When considering the balance of the potential benefits and low level of identified risks, banning GnRH prescribing for people experiencing gender incongruence or dysphoria is unjustified, unethical and cruel."If the wellbeing of children and young people was truly at the heart of this, the Government would be supporting accessible, high-quality healthcare, and support for young people and their families to make their own informed decisions about their body and their health with the support of experienced healthcare professionals. Young people have a right to access the healthcare they need."
Conflict of interest statement: "I am a member of the PATHA executive committee, and a GP working in gender affirming healthcare."
Dr Massimo Giola, sexual health physician, comments:
"In my work, I see gender diverse youth after the age of 16. I am very worried about the state of their mental health at that point, and I'm worried that they might have significantly self-harmed because of allowing biological puberty to happen, rather than pausing it using these medications.
"While these medications were never subject to a randomized control trial, that is the case for many other interventions in medicine, and particularly for young people, when it's really, really hard to perform a 100% 'scientific' randomized, controlled trial.
"The announcement was essentially a big surprise that we did not see that coming yesterday.

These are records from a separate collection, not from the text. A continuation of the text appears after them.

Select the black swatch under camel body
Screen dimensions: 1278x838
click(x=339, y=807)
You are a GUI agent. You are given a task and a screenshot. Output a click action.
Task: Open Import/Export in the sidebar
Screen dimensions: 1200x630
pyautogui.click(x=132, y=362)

There is no reference to any consultation with professionals in the press release I see. And so I'm really worried that this seems to be a purely political decision without any consultation with experts. I would really like to ask the question: what kind of consultation was undertaken before reaching this decision? Particularly because there was a technical report provided by the officials at the Ministry of Health to the minister. The recommendation in that report was that the prescription of puberty blockers should happen in a multidisciplinary context, with the involvement of all the relevant professionals, including mental health professionals. What happened to that advice?"
Conflict of interest statement: "I am a sexual health physician providing gender affirming care to over 16s. I do not prescribe medications in the context of pausing puberty."